The Latest on Our State’s Evolving Energy Profile

The Latest on Our State’s Evolving Energy Profile

Electricity providers in Indiana sure have been busy lately. The state’s major electric utilities all have big projects taking shape in their service territories. Each one represents a step toward conversion to renewable energy, with each company making their own commitments to cleaner generation.

We’ve gathered an overview of what the big players in Hoosier electricity have been working on.

 

NIPSCO

Early in the year, NIPSCO announced it would be retiring two coal-fired units at the R.M. Schahfer Generating Station in Wheatfield by the end of 2021. This represents about half of the facility’s generating capacity. NIPSCO’s goal is to become completely coal-free by 2028.

Throughout the state currently, NIPSCO has a whole bunch of energy projects underway. In Sullivan County, the company signed a build transfer agreement with Invenergy, a developer and operator, to build the new 250-megawatt (MW) Fairbanks Solar project. The facility is expected to begin commercial operations by 2023.

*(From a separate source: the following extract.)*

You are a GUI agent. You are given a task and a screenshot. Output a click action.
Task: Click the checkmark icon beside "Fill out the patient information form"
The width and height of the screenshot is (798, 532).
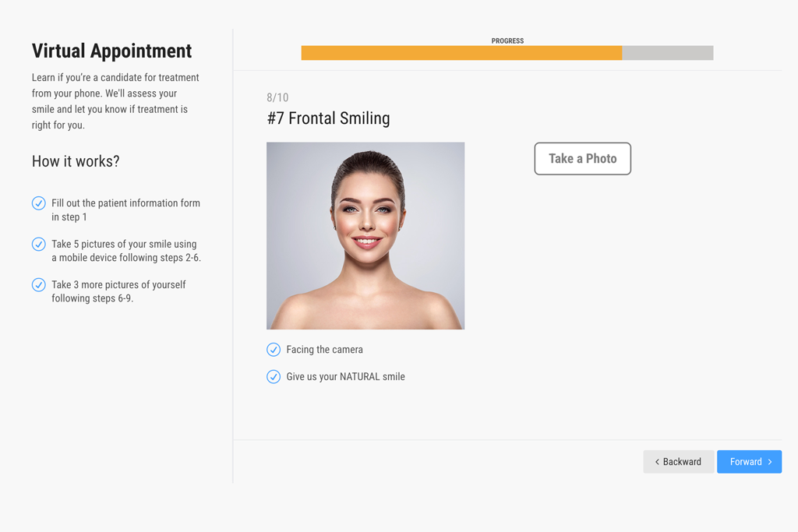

NIPSCO has another such agreement with Capital Dynamics, a private asset management firm, with the Elliot Solar project in Gibson County. This project is also expected to begin operations in 2023 and will be a 200-MW facility.

Additionally, NIPSCO is working with EDP Renewables, a developer, to build two new renewable energy projects. One will be the 204-MW Indiana Crossroads II Wind Farm and the other will be the 200-MW Indiana Crossroads Solar Park. Both will be in White County. The wind farm should be operational in 2023 and the solar park in 2022.

 

CenterPoint Energy (Vectren)

CenterPoint Energy, which merged with Southwestern Indiana’s Vectren a few years ago, is planning to enter into an agreement with Capital Dynamics to build a 300-MW solar project in Posey County. Additionally, CenterPoint Energy is also planning to purchase additional solar power from Clēnera, which is developing a 100-MW solar project in Southwestern Indiana.

Both new projects are scheduled to be in service in 2023. Together, they have the potential to meet the power needs of about 68,500 homes and will support large customers as well. CenterPoint’s goal is to reduce operational emissions by 70% by 2035.

 

Indiana Michigan Power

The University of Notre Dame is now purchasing about 40% of the power generated by the recently completed St. Joseph Solar Farm built by Indiana Michigan Power. Located in in St. Joseph County, the new solar farm began operations this year. The location is Indiana Michigan Power’s fifth and largest solar facility, generating 20 MW of energy.

The farm features 57,720 solar panels that track the sun from east to west with other optimizing features to boost generation. Company officials said the facility now serves as a flagship for sought-after green technology and growth in the Michiana area.

Indiana Michigan Power’s goal is to reduce its carbon footprint by 70% by 2030.

 

AES Indiana (Indianapolis Power and Light)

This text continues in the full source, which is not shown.